Deux caractères campés avec maîtrise

Trentenaire resté veuf avec une petite Laura confiée à ses parents, fasciné depuis l'adolescence par les explorateurs du Continent Noir, Evan travaille comme correspondant de presse de l'A.I.P. en Afrique de l'Ouest. Impulsif égocentré, il vit de se mettre en danger. S'il cherche l'empathie avec les populations africaines, c'est plus pour recevoir que pour donner : il cannibalise autrui — " je mens, je trahis, sans me soucier des autres." Pour cet aventurier, seuls comptent l'instant présent et son intérêt personnel. Un peu trop coureur et buveur aux dires de son patron, ce jouisseur déteste les "journalistes de salon", mondains qui ne vont jamais sur le terrain. Il croise la route de Maïmouna, caractère également trempé d'orgueil et d'instinct dominateur. Elle tient sa fierté de son ethnie peule et de son statut de fille de chef. Diplômée de la faculté de Dakar, elle adorait son père, ministre de l'Intérieur tombé en disgrâce exilé et décédé à Ingao, village perdu au bord du fleuve. Elle reste en conflit avec sa mère, belle dakaroise égoïste et déchue ; pour élever ses quatre autres enfants, elle sacrifie son aînée en la poussant à se prostituer. Maïmouna se refuse à toute forme de soumission : " si je ne me défends pas, je serai ce qu'ils veulent que je sois". Elle se met à rêver sa vie, s'approprie le journaliste blanc, use aisément du mensonge... Seule à Paris, elle dilapide en frivolités l'argent qu'Evan a laissé...

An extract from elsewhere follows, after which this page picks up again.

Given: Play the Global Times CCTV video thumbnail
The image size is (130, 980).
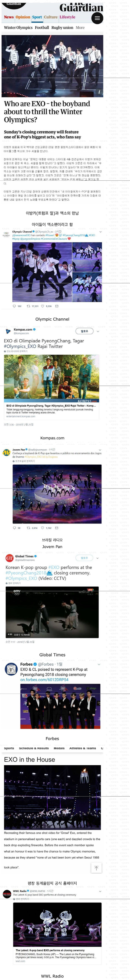Looking at the screenshot, I should click(52, 612).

L'évocation des populations africaines

Autant près de Barbès qu'au Sénégal, Richard Binet sait décrire avec justesse et vivacité les marchés, les coutumes, les rituels ; suggérer l'importance des réseaux relationnels, la corruption ou le rôle essentiel de "l'argent des fils exilés en Europe"... sans oublier la mise en scène de soi : "En Afrique, on ne prend pas les gens pour ce qu'ils sont, mais pour ce qu'ils disent être".

"Le sang du Baobab", c'est sa sève censée guérir les femmes stériles ; c'est aussi l'énergie du Continent Noir, immense baobab qui toujours rappelle: "n'oublie jamais d'où tu viens"!

Richard Binet semble ne pouvoir résister à l'appel de l'Afrique : son personnage, plus aventurier que journaliste, reviendra-t-il dans de nouvelles aventures? On l'attend!

Richard Binet. Le sang du Baobab. Riveneuve, 2008, 194 pages.